National Sweeper Co. v. Bissell Carpet Sweeper Co.

249 F. 196 | 2d Cir. | 1918

LEARNED HAND, District Judge

(after stating the facts as above). The patent can succeed over Conover only by virtue of the position of the screen and of the wheels. To place the screen between the nozzle and the suction device was old in other forms of the art. It existed in Kenney, in C. J. Harvey, and J. J. Harvey. The only color for invention in this particular arises from the fact that these latter are not hand-driven machines, deriving their power from traction wheels, upon which their weight rests. As a new question, and without its subsequent success, we should have no question that the position of the screen on the near side of the bellows was not invention, in the face of the disclosures in this case. Indeed, we should have great doubt whether, without those disclosures, it would be invention to screen out the dust before it reaches the bellows, rather than to let it pass through and clog the valves. We find it difficult to look at this feature, except as one which the inevitable course of experience in the art would have soon suggested, if it has not been done at the outset, and as one which, once suggested, required no mechanical invention to adapt to a hand-driven carpet sweeper.

[1] The plaintiff must rely, therefore, and, indeed, it does largely rely, upon the success which its sweeper has attained, and we are forced, therefore, to a consideration of the propriety of that test here. It is true that the books are full of cases in which courts have regarded the success of the plaintiff’s patent as an important test of invention, and we are in no sense disposed to question its value in proper cases. Yet it is a hazardous rule, and one which is quite likely to result in confusing genuine invention with imagination in advertising and energy and business skill in promotion. Where the art presents a case of earlier efforts, unsuccessful because of the absence of what the patentee contributed, and followed by a wide success after that contribution was added, it is reasonable to infer that the art needed that feature, and that it was not so easy to invent as might seem to us, who necessarily have no proficiency in the art.

It by no means follows that every successful exploitation of a patent complies with these conditions; there are many other reasons for success, which need not be. detailed. In the case at bar three companies commenced the manufacture of these cleaners, all substantially similar in kind, and each competed with the other two. The Domestic Company commenced selling them as early as 1910, and its sales rapidly increased. The Wright Company began its sales early in 1911, and likewise quickly became successful. The National Company began at some time not definitely stated, before which and in 1908 Baender had • made some 2,000 machines — at least, such is the assertion. The mutual competition of these companies compelled a consolidation of their interests, which occurred in January, 1916. Now, we may assume for argument’s sake that each of these companies manufactured from the outset under each of the three patents, and that the credit of the invention is to be attributed equally to all; yet it is obviously quite impossible to say that the success was due to any one of the *199elements contributed by all. It is, indeed, impossible, upon this record, or upon all three records, for ns to say that the success was due to all three together, assuming that would serve if we did. We do not question that success awaited any successful hand-driven vacuum cleaner; but we must be able to attribute the success to the invention, and the dominant idea rested, as it seems to us, rather in the general conception of such an appliance, set forth certainly in Conover, which, if indeed it was as it stood, likely to become clogged in the valves, only required changes sure to be realized as the art progressed, and already disclosed in three varieties of existing cleaners of other species.
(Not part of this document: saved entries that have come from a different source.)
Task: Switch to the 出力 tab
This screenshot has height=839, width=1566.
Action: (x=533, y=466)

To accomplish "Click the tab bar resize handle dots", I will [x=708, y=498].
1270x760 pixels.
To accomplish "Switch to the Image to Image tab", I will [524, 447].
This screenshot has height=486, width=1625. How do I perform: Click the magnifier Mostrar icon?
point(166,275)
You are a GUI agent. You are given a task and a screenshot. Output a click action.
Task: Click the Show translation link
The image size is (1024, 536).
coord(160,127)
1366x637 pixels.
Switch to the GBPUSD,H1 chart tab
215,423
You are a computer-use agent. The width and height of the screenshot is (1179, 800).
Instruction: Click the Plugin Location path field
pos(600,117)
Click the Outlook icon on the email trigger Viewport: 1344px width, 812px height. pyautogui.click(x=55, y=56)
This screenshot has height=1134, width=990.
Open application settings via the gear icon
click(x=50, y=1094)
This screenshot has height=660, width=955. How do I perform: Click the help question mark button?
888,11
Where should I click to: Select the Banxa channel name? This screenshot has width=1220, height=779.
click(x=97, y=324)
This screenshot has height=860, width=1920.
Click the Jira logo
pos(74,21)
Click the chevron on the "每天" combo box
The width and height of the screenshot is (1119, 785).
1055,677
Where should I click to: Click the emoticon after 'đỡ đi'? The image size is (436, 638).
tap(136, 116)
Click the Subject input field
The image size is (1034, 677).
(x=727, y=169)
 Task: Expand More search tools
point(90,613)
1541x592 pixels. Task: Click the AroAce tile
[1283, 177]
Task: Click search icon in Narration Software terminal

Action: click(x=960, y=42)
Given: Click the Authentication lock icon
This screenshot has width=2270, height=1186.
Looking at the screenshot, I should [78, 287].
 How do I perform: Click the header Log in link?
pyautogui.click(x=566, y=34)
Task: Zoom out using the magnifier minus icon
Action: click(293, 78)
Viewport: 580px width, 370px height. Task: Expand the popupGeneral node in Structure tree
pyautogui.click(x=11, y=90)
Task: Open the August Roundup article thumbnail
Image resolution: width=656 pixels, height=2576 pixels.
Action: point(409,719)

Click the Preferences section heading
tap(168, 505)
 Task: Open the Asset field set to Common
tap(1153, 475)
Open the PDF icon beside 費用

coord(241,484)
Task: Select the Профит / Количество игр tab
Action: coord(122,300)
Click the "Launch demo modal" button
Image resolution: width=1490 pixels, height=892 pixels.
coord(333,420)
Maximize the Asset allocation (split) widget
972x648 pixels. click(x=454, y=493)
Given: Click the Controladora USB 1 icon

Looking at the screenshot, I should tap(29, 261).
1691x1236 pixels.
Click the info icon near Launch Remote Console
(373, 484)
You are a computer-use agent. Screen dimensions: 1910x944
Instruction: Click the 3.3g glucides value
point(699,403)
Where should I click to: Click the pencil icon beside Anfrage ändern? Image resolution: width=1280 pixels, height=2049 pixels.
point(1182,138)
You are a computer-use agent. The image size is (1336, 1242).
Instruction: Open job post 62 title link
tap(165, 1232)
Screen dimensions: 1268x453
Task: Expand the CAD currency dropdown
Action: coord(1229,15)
The “idea” of such a cleaner seems to have become fruitful at about this time in many instances: Buell, Dudley, Baender, Sturgeon, Apple-gate, and Quist, all between 1907 and July, 1910. Conover it is true, was earlier, his British patent dating from 1904; and if there was any basic disclosure it was this, upon these records. Yet, disregarding Conover, the art presents a picture suggestive rather of a commercial opportunity discovered than any necessary invention. Each of these patents would, so far as we can see, have answered as well as any other, with such modifications as would be sure to suggest themselves in the progress of the art. In such a case, we ought to scrutinize, not without some jealousy, the claims of any single contributor to a monopoly .of his own details.

The conclusion of the examiners in chief finally granting the patent scarcely justifies the assumption that the position of the screen weighed very much in their minds. They appear to have depended quite as much upon the distribution of the load between the wheel and the suction nozzle, an advantage which turned out to be of no moment, or perhaps upon the general compactness and advantage of the arrangement of the parts, which is not claimed, and hardly could be. Furthermore, the appearance in the art, even if it was in fact later than Baender’s invention, of the device of Ander’s British patent, suggests that there was no divination necessary to the location of the screen where Baender placed it.

We agree, therefore, with the District Court in holding the patent void for lack of invention, and the decree will be affirmed, with costs.